The appeal was dismissed with costs including the costs of two counsel.
Under ss 48 and 63 of the Town-Planning and Townships Ordinance 15 of 1986, when a local authority directs an owner to pay a bulk services contribution pursuant to a rezoning scheme under s 63(1), this directive fixes the amount of the contribution but does not create an immediate obligation to pay. The contribution only becomes due and payable when the owner (or subsequent owner) elects to implement the scheme by applying for building plan approval or using the land in accordance with the new use rights conferred by the amendment scheme.
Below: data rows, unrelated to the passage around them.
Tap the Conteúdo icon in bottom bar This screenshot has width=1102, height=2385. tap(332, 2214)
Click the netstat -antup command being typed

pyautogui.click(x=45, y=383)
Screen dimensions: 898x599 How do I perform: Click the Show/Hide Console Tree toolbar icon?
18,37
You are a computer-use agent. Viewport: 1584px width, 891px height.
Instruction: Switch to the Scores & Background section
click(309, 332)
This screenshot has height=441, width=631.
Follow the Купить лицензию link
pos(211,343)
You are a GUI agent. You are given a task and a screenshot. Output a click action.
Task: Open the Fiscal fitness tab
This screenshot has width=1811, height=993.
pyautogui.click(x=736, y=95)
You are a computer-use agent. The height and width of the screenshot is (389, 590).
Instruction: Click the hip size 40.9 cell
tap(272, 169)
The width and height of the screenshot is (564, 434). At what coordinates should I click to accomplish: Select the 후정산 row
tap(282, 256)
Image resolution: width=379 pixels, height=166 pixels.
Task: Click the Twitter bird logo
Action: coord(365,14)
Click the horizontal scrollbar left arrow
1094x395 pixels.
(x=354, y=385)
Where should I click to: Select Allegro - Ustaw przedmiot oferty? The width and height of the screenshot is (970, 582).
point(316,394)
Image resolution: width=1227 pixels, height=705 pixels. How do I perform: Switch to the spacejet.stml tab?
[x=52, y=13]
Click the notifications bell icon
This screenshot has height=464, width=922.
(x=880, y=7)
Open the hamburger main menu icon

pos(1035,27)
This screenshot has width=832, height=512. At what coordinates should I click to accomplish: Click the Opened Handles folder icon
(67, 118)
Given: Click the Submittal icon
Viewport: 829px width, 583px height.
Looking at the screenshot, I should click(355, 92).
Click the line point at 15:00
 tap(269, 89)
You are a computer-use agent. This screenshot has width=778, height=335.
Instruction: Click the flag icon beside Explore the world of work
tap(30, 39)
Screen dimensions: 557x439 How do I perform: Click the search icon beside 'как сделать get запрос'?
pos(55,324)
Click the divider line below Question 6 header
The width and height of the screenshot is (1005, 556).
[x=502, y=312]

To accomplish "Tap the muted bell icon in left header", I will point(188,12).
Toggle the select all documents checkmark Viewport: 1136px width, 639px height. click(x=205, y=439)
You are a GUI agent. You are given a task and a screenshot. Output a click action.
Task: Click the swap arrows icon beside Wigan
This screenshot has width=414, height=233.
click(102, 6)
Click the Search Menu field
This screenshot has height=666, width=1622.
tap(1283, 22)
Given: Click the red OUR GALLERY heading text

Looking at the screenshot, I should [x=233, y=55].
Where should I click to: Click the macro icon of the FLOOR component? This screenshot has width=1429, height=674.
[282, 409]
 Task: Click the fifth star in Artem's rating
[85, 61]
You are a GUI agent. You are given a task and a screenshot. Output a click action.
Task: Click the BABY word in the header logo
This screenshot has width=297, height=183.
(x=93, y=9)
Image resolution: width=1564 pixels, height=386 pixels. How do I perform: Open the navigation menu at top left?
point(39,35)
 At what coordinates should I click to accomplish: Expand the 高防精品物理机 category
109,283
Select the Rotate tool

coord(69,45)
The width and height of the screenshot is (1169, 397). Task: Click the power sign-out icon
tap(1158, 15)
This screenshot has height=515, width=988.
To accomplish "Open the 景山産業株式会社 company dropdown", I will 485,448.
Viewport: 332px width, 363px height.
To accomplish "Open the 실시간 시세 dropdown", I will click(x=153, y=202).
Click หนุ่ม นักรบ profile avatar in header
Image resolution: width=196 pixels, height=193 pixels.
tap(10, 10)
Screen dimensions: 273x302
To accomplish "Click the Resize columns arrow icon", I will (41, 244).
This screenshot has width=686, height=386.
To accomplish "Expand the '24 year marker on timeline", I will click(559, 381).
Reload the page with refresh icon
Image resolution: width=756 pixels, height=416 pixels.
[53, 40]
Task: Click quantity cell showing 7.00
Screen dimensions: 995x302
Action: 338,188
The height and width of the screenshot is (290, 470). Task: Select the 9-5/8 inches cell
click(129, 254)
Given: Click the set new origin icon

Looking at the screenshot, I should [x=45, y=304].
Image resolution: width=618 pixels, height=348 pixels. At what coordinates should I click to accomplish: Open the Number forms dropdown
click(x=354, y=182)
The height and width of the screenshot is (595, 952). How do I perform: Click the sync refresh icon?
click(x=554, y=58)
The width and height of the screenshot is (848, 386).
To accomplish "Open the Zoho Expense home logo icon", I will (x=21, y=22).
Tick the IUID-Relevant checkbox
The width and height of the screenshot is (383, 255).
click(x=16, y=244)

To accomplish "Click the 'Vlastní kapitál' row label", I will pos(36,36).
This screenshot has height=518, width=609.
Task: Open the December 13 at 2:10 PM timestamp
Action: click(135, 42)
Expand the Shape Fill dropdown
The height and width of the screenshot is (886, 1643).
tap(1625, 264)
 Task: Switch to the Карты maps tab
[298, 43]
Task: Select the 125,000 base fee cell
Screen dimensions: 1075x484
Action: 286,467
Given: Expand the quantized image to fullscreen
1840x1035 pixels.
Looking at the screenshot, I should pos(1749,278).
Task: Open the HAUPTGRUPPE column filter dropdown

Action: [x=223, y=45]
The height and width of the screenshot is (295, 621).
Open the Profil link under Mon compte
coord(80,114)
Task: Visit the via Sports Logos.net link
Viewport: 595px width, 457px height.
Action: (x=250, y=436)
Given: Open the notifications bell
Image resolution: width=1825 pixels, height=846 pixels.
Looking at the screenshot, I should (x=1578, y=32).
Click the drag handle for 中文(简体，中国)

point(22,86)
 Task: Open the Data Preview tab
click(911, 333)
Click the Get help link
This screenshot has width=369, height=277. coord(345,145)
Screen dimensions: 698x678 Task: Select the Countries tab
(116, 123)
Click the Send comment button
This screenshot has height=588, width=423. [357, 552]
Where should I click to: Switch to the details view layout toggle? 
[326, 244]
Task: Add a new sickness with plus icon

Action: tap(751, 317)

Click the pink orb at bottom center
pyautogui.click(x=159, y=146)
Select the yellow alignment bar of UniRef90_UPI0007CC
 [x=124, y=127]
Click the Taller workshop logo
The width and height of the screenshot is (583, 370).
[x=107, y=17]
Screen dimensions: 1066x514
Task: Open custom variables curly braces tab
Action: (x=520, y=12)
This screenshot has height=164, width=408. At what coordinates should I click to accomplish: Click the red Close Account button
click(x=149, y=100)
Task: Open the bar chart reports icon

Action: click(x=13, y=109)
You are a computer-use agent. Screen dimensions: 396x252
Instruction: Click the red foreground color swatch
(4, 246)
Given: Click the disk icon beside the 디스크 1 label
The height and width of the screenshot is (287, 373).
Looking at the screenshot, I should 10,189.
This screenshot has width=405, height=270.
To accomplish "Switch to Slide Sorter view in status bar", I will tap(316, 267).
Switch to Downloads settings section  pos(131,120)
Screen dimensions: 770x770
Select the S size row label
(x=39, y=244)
An applicant for declaratory relief under s 19(1)(a)(iii) of the Supreme Court Act may establish a direct and substantial interest even where the declaration concerns rights and obligations between third parties, if the determination materially affects the applicant's own rights, creates res judicata between the parties, and the applicant has contingent rights dependent on the determination.
The court observed that it seemed odd that the Ordinance appeared to allow an owner or prospective buyer to postpone implementing a rezoning scheme - and thus liability for payment - indefinitely without financial penalty. However, the court noted several factors supporting its interpretation: (1) s 63 does not specify a payment date; (2) no time period is stipulated for implementing the scheme; (3) it is reasonable to require payment only when new use rights are exercised since costs are incurred by the City only upon implementation; and (4) s 48(8)'s provision for instalments and security would be incongruous if payment were due immediately upon the directive. The court also noted that the City had adopted a non-committal stance and abided the court's decision, despite having a clear interest in the outcome.
This case is significant for clarifying the requirements for standing in applications for declaratory relief under s 19(1)(a)(iii) of the Supreme Court Act 59 of 1959 (now s 21(1)(c) of the Superior Courts Act 10 of 2013). It establishes that an applicant may have a direct and substantial interest even when seeking a declaration about rights and obligations between third parties, provided the outcome materially affects the applicant's own rights and the determination will be binding and res judicata. The case is also important for its authoritative interpretation of the Town-Planning and Townships Ordinance 15 of 1986, specifically clarifying when bulk services contributions become payable under ss 48 and 63 - namely, only upon implementation of rezoning rights, not immediately upon the directive being issued. This has practical implications for property transactions involving rezoned land.